Auch durch die Vereinbarungen gedeckte Repatriierungen in die Sowjetunion waren mit Gewalt und Zwang verbunden. Weil viele einfach nicht zurück wollten. Oft war der Zufall dafür auschlaggebend ob jemand später in Australien oder der Sowjetunion lebte. Einzelne couragierte Angehörige westalliierter Dienststellen konnten durch ihr Handeln Menschen vor der Zwangsauslieferung bewahren. Das Auseinanderfallen der Kriegskoalition, der aufziehende Kalte Krieg, Menschlichkeit, politische Interventionen und der mit der Zeit wachsende Unwillen amerikanischer und britischer Soldaten führten dazu, dass schließlich immer weniger Repatriierungen in die Sowjetunion und den Ostblock stattfanden.
In Lagern unter der Verwaltung der UNRRA und IRO warteten die Entwurzelten und Heimatlosen auf ihre Auswanderung. Mit Kommissionen und Untersuchungen, die zum Teil an Viehmärkte erinnerten, suchten sich die Aufnahmeländer die Einwanderer aus. Alte und Kranke hatten oft keine andere Chance als in Österreich oder Westdeutschland zu bleiben. Mit der illegalen Einwanderung nach Palästina der „Bricha“ nahmen jüdische Bewegungen und Displaced Persons ihr Schicksal in die eigene Hand. Eine der Routen führte über die Hohen Tauern.

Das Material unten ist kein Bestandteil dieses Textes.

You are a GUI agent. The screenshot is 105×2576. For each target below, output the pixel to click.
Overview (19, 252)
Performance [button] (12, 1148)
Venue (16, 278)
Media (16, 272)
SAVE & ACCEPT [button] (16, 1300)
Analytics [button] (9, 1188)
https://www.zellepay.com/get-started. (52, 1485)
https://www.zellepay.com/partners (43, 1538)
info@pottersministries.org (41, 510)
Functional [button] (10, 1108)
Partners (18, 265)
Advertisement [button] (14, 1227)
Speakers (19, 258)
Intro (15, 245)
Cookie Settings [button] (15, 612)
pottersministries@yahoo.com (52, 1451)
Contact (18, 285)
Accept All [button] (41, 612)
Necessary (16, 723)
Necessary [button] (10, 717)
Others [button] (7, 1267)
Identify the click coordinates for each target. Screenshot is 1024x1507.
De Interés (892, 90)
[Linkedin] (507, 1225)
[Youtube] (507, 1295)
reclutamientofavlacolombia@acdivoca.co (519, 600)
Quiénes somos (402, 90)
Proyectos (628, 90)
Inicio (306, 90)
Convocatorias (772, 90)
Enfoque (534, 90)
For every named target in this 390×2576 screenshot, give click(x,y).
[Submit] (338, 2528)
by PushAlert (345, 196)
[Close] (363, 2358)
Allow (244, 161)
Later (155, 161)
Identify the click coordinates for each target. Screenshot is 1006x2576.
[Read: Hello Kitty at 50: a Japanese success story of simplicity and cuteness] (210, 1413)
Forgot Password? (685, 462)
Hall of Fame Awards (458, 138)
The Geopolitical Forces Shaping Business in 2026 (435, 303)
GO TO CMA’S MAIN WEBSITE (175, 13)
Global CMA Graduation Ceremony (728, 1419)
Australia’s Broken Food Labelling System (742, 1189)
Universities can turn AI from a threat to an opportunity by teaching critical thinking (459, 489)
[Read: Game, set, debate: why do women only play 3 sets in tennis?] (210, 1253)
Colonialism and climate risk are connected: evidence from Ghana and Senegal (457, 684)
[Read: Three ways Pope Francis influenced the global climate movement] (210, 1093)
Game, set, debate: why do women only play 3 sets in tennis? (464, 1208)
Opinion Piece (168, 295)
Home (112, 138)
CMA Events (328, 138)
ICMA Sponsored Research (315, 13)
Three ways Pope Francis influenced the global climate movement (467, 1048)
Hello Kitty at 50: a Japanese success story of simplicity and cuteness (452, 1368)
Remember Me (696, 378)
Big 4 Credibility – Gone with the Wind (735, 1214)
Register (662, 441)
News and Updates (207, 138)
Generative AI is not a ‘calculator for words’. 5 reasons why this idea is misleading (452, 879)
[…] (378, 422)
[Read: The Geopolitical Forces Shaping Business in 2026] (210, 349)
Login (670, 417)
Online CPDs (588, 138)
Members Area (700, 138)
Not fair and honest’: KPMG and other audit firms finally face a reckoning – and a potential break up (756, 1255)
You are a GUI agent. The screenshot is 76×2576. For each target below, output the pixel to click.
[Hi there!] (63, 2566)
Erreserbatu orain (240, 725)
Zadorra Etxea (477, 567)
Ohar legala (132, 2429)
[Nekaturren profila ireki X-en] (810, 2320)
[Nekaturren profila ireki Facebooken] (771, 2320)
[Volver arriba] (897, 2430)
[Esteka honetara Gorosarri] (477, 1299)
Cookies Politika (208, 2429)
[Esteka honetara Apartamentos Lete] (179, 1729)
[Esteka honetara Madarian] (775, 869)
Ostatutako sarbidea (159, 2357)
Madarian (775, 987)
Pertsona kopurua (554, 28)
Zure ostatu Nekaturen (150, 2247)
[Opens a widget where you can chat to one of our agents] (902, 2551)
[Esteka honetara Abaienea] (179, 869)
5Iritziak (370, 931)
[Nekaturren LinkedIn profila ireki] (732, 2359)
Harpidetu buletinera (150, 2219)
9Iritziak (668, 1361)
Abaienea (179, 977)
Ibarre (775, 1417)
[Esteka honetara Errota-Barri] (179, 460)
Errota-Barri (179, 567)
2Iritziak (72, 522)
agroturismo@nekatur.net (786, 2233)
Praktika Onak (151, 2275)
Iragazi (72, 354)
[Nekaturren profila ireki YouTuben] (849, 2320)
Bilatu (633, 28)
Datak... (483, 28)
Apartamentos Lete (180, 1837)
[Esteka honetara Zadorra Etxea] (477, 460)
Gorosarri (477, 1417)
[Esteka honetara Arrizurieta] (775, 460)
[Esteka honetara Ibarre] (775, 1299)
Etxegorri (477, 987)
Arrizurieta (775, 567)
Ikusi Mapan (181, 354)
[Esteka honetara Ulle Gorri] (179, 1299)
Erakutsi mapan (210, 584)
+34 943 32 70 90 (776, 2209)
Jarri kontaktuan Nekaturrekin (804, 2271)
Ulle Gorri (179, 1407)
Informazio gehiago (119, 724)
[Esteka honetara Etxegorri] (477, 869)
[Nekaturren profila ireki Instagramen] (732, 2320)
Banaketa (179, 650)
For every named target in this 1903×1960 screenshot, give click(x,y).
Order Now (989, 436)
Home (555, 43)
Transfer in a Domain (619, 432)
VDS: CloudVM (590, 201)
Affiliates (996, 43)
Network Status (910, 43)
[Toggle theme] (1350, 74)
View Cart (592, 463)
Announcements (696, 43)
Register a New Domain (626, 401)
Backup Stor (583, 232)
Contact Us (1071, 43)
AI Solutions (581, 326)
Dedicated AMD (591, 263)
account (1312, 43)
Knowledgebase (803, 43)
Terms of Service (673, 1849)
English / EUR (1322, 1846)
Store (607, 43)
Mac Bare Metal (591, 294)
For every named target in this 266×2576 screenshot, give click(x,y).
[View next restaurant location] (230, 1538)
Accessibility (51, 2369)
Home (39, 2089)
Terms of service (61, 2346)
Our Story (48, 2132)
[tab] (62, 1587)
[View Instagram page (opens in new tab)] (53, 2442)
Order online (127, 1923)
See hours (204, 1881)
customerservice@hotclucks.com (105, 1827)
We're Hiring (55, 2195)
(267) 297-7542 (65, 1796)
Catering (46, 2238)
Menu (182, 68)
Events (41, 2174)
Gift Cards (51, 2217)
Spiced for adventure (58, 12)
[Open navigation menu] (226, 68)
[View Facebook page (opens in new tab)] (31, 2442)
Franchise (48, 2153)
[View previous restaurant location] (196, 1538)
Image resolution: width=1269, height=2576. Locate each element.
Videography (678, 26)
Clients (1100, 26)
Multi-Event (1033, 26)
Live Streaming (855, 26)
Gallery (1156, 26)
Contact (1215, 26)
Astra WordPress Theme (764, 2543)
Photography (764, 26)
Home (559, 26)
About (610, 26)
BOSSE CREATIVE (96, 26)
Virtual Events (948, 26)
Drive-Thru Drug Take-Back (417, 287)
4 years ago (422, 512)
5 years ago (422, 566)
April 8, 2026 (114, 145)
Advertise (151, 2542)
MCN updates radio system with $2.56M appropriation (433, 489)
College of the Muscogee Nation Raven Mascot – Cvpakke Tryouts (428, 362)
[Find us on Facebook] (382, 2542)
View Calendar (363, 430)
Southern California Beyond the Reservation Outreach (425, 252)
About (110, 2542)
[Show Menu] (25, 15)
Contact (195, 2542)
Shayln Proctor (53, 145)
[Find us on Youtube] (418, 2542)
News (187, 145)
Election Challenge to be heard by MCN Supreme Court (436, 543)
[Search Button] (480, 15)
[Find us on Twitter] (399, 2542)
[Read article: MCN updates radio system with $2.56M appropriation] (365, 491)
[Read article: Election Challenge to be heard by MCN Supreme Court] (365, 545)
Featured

In diesem Kontext sind die Lienzer Ereignisse von Mai und Juni 1945 eingebunden. Neben Zwangsrückkehr und Auslieferung war das Leben in Displaced Person Lagern und Auswanderung Schicksal einiger Kosaken. Neben Kosaken, die auf deutscher Seite gekämpft hatten, waren auch befreite ZwangsarbeiterInnen und Flüchtlinge zum Lienzer Kosakenlager gestoßen. Angehörige britischer Hilfsorganisationen wie des British Red Cross und der Friends Ambulance Unit arbeiteten mit befreiten Kriegsgefangenen, ehemaligen ZwangsarbeiterInnen ebenso wie mit Flüchtlingen und ehemaligen deutschen Verbündeten. ZwangsarbeiterInnen und Kriegsgefangene gab es auch in Osttirol.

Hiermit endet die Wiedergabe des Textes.